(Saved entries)
____
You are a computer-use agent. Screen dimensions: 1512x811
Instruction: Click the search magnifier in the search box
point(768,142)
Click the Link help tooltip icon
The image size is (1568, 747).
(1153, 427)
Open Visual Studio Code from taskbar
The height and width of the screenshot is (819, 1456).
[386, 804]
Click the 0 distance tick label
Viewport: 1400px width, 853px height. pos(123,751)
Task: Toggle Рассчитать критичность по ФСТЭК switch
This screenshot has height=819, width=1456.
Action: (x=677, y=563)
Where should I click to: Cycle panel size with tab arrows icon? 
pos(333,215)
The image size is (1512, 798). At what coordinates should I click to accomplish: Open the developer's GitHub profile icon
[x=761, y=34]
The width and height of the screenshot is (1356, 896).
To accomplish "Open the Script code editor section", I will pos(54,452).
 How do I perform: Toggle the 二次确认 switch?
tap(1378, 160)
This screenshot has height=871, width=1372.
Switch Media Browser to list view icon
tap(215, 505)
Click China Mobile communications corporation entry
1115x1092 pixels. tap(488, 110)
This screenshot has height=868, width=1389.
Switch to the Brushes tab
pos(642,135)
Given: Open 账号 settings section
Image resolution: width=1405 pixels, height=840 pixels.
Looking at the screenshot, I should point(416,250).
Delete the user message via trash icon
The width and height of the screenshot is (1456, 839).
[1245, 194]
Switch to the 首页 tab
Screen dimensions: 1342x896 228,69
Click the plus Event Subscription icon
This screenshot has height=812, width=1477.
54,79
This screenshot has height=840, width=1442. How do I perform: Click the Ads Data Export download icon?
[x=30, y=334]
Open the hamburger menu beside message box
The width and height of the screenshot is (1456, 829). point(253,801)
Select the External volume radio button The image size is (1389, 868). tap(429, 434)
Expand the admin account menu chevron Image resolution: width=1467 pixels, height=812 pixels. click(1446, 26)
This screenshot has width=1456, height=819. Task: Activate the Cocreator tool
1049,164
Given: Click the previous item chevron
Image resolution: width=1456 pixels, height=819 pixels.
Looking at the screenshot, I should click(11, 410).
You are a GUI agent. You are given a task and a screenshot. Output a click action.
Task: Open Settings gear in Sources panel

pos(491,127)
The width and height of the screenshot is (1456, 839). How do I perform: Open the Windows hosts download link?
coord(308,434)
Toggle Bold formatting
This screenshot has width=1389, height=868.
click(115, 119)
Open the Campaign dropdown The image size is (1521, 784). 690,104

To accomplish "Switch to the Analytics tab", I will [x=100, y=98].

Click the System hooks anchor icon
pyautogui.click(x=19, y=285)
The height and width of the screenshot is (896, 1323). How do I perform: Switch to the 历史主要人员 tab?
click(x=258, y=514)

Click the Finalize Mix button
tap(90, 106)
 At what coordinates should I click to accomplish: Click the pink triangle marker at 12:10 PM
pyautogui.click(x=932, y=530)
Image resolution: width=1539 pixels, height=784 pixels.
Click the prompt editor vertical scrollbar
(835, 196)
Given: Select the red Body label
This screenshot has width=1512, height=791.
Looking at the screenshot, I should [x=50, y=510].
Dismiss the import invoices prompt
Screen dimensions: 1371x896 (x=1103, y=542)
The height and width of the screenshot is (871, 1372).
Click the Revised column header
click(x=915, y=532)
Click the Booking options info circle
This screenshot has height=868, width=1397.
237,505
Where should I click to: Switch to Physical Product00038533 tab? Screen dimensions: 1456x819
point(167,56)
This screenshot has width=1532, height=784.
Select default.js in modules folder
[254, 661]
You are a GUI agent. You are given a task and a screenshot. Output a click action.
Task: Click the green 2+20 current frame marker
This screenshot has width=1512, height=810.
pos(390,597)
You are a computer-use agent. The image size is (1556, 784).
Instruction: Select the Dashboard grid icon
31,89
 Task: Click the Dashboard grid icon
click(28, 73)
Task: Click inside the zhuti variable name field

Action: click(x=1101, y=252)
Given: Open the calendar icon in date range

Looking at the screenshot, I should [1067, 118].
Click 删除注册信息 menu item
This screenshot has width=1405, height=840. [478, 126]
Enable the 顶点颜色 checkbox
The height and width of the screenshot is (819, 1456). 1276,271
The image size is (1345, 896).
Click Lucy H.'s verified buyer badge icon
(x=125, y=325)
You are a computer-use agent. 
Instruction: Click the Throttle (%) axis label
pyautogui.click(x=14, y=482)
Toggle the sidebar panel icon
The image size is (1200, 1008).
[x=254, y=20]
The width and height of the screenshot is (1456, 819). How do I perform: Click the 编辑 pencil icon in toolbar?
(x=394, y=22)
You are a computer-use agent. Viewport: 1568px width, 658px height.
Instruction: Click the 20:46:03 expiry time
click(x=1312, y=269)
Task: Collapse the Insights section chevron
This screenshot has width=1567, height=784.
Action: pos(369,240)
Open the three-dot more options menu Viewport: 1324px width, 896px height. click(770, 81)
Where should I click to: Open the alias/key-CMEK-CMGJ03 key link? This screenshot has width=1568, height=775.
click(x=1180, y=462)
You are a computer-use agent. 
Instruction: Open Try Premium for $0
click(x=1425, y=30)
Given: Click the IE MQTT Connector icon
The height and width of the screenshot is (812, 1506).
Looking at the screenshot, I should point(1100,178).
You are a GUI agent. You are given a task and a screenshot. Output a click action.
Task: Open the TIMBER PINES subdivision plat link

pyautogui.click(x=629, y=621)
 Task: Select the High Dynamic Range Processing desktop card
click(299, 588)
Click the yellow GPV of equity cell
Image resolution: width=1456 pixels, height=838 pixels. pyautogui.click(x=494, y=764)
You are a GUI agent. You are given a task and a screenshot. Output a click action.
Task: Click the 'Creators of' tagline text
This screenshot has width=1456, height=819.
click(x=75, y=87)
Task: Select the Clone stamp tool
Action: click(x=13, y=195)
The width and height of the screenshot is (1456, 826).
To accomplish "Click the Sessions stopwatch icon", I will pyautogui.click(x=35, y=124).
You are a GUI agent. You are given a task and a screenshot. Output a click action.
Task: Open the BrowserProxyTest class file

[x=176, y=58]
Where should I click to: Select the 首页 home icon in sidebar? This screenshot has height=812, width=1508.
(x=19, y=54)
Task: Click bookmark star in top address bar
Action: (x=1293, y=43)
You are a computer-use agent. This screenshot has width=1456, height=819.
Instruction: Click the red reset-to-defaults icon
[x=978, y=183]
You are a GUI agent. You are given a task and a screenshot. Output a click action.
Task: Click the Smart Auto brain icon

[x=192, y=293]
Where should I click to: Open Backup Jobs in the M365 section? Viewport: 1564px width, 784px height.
____
Show every line of the records above that contains the word "will".

To accomplish "Open the Script code editor section", I will pos(54,452).
To accomplish "Switch to the Analytics tab", I will [x=100, y=98].
To accomplish "Click the Sessions stopwatch icon", I will pyautogui.click(x=35, y=124).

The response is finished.